AI systems unreliable judges of dental chatbot advice, study finds
Study shows AI cannot reliably assess AI dental advice quality, highlighting need for human expert oversight in practice.
Study compares AI language models with human clinicians
Researchers evaluated six large language models (LLMs) using nine oral health consultation questions covering topics such as infant oral care, pregnancy-related oral health, dry mouth in older adults, oral disease prevention and dental trauma. The questions were based on material from the FDI World Dental Federation. Two experienced dental clinicians scored the LLM responses, as did three additional LLMs acting as AI judges.
AI judges show poor consistency with human experts
DeepSeek-V3 and Doubao-1.8-Pro achieved the strongest overall performance on scientific accuracy, logical rigour, clinical practicality, terminology and completeness. However, the study revealed a critical flaw: agreement between the two human clinicians was high, indicating strong consistency in expert assessment. Agreement among the AI judges was much lower, and agreement between the AI judges and human clinicians was extremely poor.
The AI evaluators scored responses more harshly than human experts but still failed to reliably identify clinically important omissions, particularly in preventive advice and guidance for higher-risk patient groups.

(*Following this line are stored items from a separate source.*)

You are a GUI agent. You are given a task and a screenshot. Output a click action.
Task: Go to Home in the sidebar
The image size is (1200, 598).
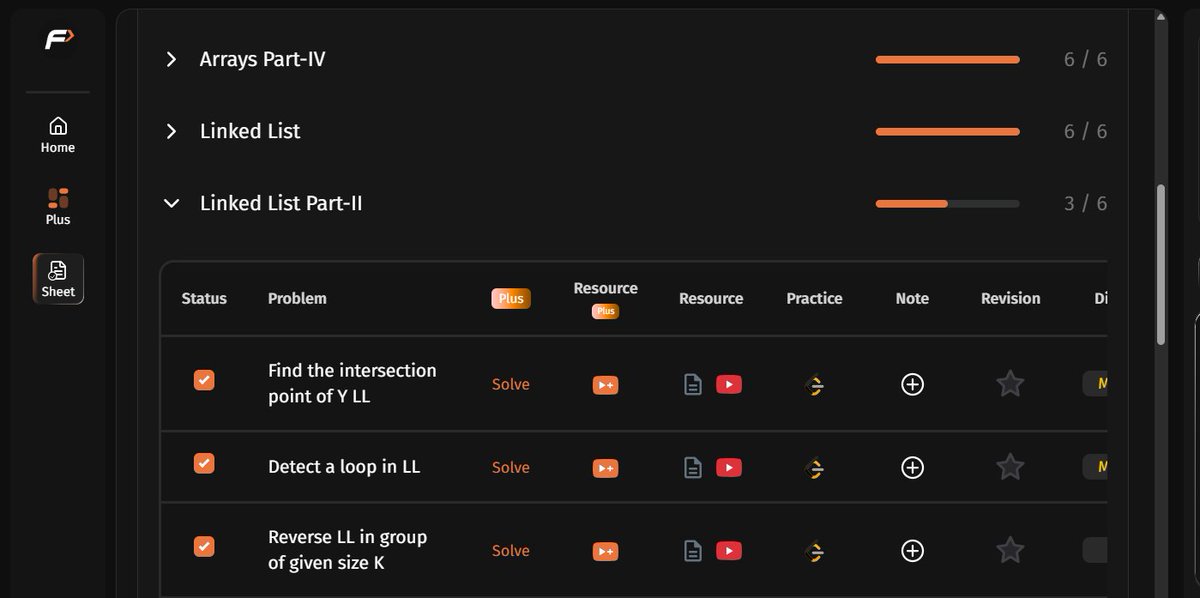58,135
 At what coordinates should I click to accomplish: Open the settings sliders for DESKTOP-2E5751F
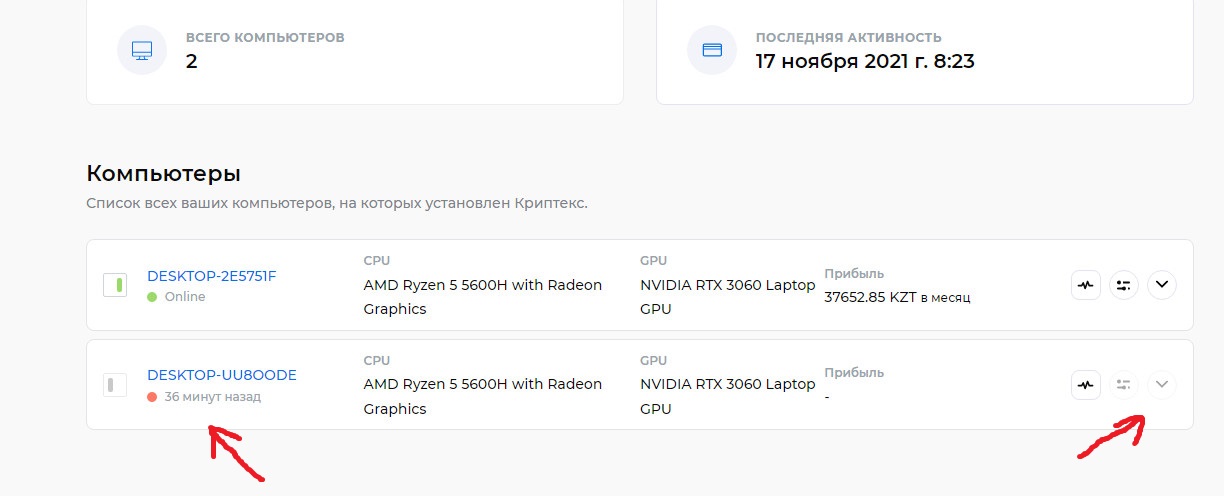[1124, 285]
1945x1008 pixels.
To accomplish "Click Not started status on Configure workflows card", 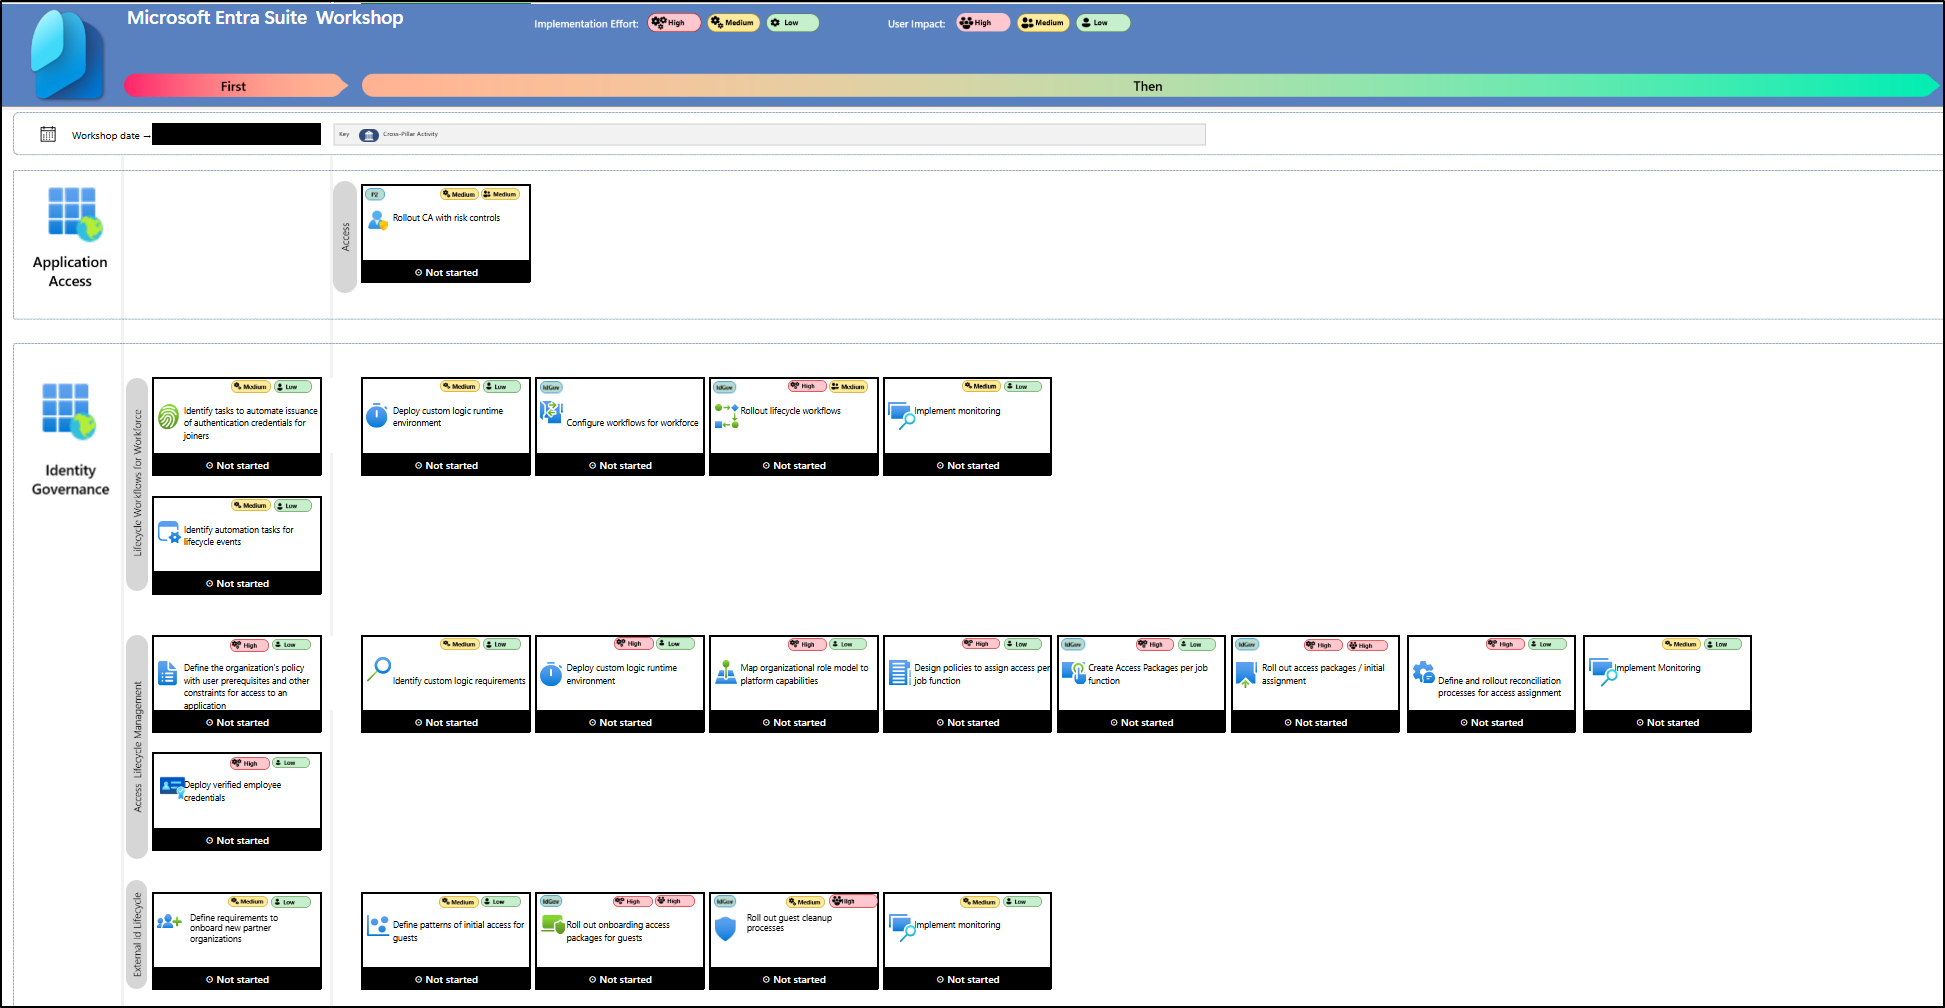I will [620, 465].
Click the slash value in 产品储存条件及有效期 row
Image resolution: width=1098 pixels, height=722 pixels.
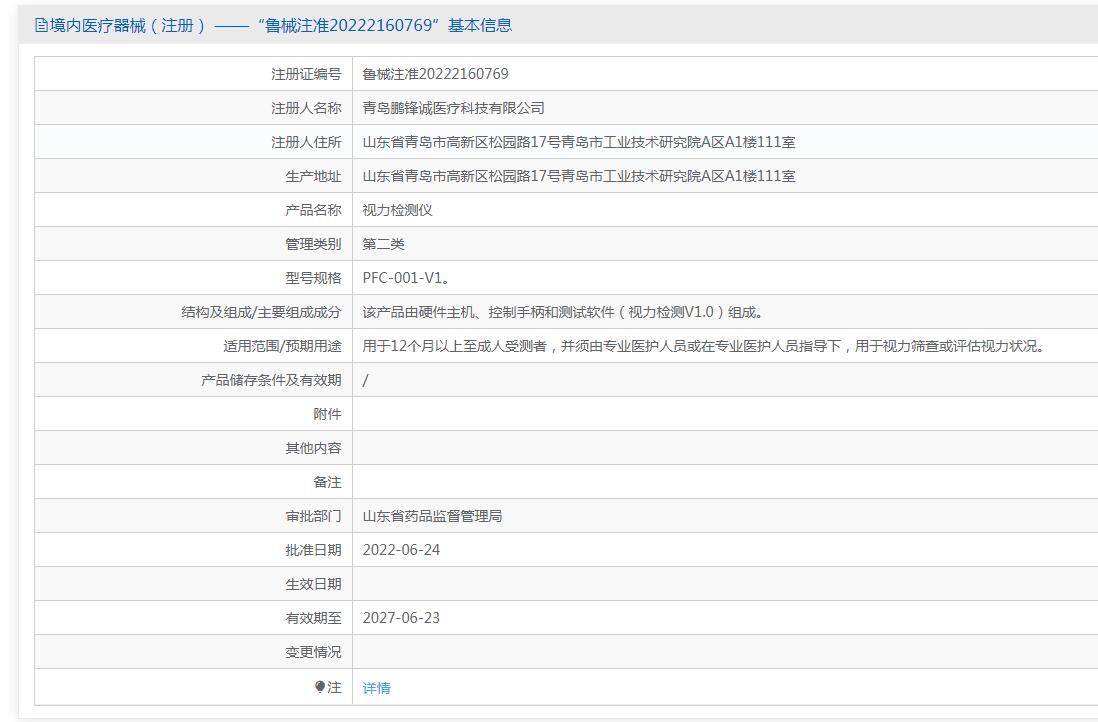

Researchers attributed this to how current LLMs evaluate clinical information, suggesting they may prioritise fluency and general completeness over the clinical importance of risks and patient-specific cautions.
Implications for clinical practice
The study did not conclude that AI systems are unsafe for providing general oral health information. Instead, it strongly cautions against relying on AI systems alone to evaluate the quality or safety of clinical advice. The researchers stated that current AI-as-a-judge frameworks are not reliable substitutes for expert human review in dentistry. The findings suggest that LLMs have potential as tools for delivering standardised oral health information and supporting patient education, particularly where immediate access to dental professionals is limited, but only with expert oversight rather than as replacements for clinician judgement.
Frequently asked questions
Can AI chatbots safely provide general oral health advice?
The study found that LLMs have potential to deliver standardised oral health information and support patient education, particularly where immediate access to dental professionals is limited. However, all AI advice should be reviewed by qualified clinicians rather than trusted as standalone guidance.
Why are AI judges unreliable for evaluating dental advice?
AI judges showed poor agreement with each other and extremely poor agreement with human experts. They scored responses more harshly than human experts yet still failed to identify clinically important omissions, particularly regarding preventive advice for higher-risk patient groups. LLMs appear to prioritise text fluency over clinical reasoning.
Which large language models performed best in the study?
DeepSeek-V3 and Doubao-1.8-Pro achieved the strongest overall performance, scoring highly on scientific accuracy, logical rigour, clinical practicality, terminology and completeness. GPT-5, Gemini 3, Qwen3-Max and Kimi K2 also performed well but with greater variability.
How consistent were human clinicians versus AI judges?
Agreement between the two experienced dental clinicians was high, showing strong consistency in expert assessment. In contrast, consistency among AI judges was much lower, and their agreement with human clinicians was extremely poor.
What topics were included in the oral health consultation questions?
The nine questions covered infant oral care, pregnancy-related oral health, dry mouth in older adults, oral disease prevention and dental trauma. All questions were based on material from the FDI World Dental Federation.